Motor Madness

Pistons rule in the world of Arizona Game and Fish

Time was, a hunter nobly tracked his quarry step by step through the forest primeval. His skills proving worthy, he'd down the prey, field-dress the kill and likewise pack out the proceeds, one foot after another.

Then came GPS, off-road vehicles and bulging waistlines. Now it seems many hunters hanker to do the deed with a bare minimum of human exertion.

If so, they have a splendid friend in the Arizona Game and Fish Department.

Eight years ago, in response to an increasingly trashed landscape, the U.S Forest Service decided to limit the acreage accessible by off-road vehicles. Known as the Travel Management Rule, this new policy would largely ban cross-country travel and restrict machines to a fixed set of roadways.

__Records__.
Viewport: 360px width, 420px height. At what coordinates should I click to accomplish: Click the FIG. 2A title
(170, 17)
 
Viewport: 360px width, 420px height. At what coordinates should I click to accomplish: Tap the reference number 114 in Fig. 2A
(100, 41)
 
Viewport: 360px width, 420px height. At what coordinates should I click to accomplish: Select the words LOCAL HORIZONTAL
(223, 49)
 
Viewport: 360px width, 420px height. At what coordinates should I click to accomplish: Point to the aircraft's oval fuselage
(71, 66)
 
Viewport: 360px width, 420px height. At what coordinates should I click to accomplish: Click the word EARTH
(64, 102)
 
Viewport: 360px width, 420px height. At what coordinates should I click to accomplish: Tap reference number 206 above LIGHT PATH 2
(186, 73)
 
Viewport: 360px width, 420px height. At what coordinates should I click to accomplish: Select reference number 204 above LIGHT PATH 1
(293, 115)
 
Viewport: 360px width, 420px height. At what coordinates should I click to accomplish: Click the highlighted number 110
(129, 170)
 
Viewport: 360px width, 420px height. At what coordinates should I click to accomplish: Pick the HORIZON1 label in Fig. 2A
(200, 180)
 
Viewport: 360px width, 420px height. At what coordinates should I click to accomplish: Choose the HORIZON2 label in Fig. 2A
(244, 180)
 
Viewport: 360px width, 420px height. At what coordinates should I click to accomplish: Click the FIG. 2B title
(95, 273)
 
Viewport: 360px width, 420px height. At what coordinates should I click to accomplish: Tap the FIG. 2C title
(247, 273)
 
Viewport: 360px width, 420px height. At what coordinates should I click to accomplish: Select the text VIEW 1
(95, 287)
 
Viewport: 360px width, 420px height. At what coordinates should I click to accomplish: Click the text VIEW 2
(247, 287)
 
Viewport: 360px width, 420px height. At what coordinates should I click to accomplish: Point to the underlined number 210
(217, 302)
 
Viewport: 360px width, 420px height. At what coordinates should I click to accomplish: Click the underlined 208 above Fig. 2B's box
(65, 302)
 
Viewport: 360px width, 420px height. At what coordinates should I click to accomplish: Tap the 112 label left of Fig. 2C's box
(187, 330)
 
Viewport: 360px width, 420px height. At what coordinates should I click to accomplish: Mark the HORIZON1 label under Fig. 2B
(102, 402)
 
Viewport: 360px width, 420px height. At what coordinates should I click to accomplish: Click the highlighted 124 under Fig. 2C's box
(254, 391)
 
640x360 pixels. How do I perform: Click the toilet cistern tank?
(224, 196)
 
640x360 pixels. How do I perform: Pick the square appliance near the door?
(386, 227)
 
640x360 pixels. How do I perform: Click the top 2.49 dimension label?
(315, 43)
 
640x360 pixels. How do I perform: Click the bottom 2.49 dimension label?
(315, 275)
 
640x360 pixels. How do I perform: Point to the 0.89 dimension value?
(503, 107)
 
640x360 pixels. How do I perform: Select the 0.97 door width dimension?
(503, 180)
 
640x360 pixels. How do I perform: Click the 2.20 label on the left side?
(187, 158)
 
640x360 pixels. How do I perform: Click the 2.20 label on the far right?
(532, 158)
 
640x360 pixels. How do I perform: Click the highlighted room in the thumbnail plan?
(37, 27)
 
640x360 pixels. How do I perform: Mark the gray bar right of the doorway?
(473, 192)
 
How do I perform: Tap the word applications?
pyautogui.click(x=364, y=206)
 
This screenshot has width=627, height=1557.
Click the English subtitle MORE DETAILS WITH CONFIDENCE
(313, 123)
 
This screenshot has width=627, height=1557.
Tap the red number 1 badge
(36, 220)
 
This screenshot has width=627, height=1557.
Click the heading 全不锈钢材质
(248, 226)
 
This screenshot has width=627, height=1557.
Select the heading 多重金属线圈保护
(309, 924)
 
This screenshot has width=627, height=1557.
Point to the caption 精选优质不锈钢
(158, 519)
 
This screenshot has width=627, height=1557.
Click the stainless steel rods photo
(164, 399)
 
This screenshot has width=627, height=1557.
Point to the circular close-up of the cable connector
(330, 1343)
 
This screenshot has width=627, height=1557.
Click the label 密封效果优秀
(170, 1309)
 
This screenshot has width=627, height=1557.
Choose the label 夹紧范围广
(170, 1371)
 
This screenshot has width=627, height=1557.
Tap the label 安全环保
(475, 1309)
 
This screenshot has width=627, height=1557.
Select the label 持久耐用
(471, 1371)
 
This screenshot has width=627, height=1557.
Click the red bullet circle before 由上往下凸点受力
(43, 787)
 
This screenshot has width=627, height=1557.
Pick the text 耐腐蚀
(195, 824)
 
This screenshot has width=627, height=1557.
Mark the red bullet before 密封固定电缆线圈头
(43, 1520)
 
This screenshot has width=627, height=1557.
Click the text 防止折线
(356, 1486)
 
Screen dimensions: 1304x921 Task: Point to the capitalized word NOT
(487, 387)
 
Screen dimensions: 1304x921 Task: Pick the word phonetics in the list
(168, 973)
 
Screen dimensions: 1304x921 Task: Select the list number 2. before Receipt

__What is asked__.
• A. Reproduce the passage of the Motor Madness article starting at "Motor Madness" and ending at "of human exertion.", replacing "forest primeval" with "ancient woodland".
• B. Extend the Motor Madness article on off-road vehicles and hunting past its final sentence.

__Written answers__.
• A.
Motor Madness

Pistons rule in the world of Arizona Game and Fish

Time was, a hunter nobly tracked his quarry step by step through the ancient woodland. His skills proving worthy, he'd down the prey, field-dress the kill and likewise pack out the proceeds, one foot after another.

Then came GPS, off-road vehicles and bulging waistlines. Now it seems many hunters hanker to do the deed with a bare minimum of human exertion.

• B.
These modest reforms brought the predictable howls from Game and Fish, which has long toadied to piston-powered sportsmen and their backcountry din. In nearly all cases, the department has agitated for maximum motorized access across Arizona's forests—despite its own survey showing that even a majority of hunters despise the racket made by increasingly abundant trucks and all-terrain vehicles in the outback.

"It is the policy of the Arizona Game and Fish Commission to place high priority on conserving existing access and modes of access upon public lands for hunting, fishing, trapping, shooting, wildlife watching, responsible off highway vehicle use, and other forms of outdoor recreation," says a draft department statement, "and to place high priority on improving access upon such lands in areas of the State where access is currently difficult or nonexistent."

Along with asking for yet more forest roads, Game and Fish has also pushed to let hunters venture a full mile off the road in many areas to retrieve their downed game.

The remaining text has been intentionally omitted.